O prostituto ainda descreveu situações envolvendo o uso desmedido de drogas, tentativas de suborno e mais cenas de violência física contra Cassie Ventura — que incluíam tapas e até garrafas arremessadas contra a modelo.
Rituais de humilhação
O depoimento mais esperado, obviamente, foi o da própria Cassie, que chegou ao tribunal grávida e acompanhada do marido. Hoje com 38 anos, ela afirmou ter recém-completado 22 quando ingressou no universo degradante das festas organizadas por Diddy.
Ventura falou sobre ser colocada em “posições comprometedoras com estranhos” e se sentir “louca, humilhada e nojenta” ao ser gravada pelo ex-namorado. Também nomeou alguns acompanhantes (todos eram “catalogados” em um fichário de argolas) e detalhou parte da logística dos eventos.
Segundo ela, as orgias eram praticamente rituais de humilhação, realizados em salas iluminadas por velas vermelhas e com forte odor de “urina e óleo de bebê”. “Ele gostava que nossos corpos brilhassem”, disse.
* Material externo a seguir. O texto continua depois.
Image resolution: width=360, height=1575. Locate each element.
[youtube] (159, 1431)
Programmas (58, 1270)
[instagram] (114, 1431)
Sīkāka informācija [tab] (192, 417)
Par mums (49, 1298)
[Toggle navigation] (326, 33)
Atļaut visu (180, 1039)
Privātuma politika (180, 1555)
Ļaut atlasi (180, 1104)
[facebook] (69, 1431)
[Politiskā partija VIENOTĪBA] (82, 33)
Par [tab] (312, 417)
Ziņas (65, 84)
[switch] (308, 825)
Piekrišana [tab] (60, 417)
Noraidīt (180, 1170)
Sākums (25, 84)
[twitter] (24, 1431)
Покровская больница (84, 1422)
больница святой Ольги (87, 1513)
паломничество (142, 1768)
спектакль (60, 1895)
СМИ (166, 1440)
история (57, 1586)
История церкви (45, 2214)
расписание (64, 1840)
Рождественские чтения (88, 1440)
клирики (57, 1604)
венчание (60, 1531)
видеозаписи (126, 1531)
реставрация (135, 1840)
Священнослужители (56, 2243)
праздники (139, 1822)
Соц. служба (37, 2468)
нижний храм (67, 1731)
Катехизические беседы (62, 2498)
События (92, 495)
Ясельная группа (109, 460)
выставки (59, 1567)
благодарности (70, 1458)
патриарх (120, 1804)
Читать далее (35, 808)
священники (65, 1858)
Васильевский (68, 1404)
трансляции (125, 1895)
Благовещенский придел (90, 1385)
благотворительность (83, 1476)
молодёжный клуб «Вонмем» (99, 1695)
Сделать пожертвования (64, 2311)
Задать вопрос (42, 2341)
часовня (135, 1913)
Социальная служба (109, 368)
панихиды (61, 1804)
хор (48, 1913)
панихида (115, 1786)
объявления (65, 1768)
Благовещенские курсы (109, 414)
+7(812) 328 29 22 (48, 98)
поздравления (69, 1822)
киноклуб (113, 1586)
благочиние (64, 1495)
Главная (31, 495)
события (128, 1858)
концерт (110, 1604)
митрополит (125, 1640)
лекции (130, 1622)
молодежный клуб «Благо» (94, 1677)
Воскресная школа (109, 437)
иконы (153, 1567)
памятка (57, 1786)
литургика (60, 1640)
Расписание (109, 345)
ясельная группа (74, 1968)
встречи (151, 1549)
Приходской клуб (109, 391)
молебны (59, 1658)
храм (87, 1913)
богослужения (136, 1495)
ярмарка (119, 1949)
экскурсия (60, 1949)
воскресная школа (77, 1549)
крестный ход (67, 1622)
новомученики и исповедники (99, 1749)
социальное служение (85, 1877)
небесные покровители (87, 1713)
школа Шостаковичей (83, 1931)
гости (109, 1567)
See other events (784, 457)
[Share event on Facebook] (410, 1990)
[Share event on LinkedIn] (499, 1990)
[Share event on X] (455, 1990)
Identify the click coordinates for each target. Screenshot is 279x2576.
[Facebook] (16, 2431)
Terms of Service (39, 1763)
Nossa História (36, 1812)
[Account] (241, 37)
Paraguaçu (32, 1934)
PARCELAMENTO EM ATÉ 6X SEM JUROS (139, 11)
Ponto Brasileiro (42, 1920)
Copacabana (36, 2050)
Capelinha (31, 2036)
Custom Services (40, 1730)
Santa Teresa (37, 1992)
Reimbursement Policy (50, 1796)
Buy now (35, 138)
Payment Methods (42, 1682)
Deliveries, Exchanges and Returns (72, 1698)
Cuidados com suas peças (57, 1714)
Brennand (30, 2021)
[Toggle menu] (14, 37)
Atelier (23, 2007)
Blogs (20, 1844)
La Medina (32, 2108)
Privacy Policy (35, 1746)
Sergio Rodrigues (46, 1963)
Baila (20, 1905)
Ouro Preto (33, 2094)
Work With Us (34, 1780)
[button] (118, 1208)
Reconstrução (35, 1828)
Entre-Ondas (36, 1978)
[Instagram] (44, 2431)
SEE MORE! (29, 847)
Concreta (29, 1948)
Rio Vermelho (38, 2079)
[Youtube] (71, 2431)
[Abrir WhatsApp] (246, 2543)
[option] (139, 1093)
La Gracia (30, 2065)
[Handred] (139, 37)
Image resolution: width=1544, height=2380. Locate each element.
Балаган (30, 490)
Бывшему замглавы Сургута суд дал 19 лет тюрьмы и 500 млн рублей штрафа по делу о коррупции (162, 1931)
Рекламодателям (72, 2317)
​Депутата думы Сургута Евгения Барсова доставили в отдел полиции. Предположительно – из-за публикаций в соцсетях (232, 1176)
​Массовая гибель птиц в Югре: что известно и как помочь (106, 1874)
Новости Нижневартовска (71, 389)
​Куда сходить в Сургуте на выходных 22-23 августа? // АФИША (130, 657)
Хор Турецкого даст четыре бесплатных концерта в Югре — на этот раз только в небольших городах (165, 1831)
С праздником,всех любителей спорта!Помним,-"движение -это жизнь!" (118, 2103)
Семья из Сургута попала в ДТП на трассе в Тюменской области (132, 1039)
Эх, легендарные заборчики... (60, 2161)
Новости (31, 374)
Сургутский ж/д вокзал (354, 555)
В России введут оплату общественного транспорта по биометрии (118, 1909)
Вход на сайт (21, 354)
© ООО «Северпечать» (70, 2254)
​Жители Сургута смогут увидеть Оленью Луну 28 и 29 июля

Cassie também confirmou a informação de que os bacanais podiam durar dias, e revelou consumir drogas ilícitas e medicamentos para dor em tempo integral. “Não havia espaço para fazer mais nada além de me recuperar e tentar me sentir normal novamente.”
Sobre os surtos de violência de Combs, a modelo contou que ele poderia mudar de humor em questão de instantes. “Se eu fizesse uma cara ‘errada’, já estava levando um soco.”
E o “círculo de confiança”?
Nestes primeiros dias de julgamento, o viés conservador da cobertura tem chamado a atenção dos especialistas que acompanham a mídia americana. Para eles, trata-se de um reflexo do novo momento político de um país cada vez mais cético em relação às elites culturais e corporativas.
Em outra frente, analistas já começam a especular sobre possíveis desdobramentos do processo, que pode se estender para além do próprio Diddy. Afinal, a promotoria federal tem batido muito na tecla de que a “empresa criminosa” do rapper só perdurou por 20 anos graças à colaboração de um “círculo de confiança”.
Espera-se, portanto, que outros participantes do esquema, ou pessoas coniventes com ele, também sejam denunciadas. O que abrange, além de funcionários e parentes de Combs, gente graúda do mostrar negócios — incluindo celebridades que certamente surpreenderão o público.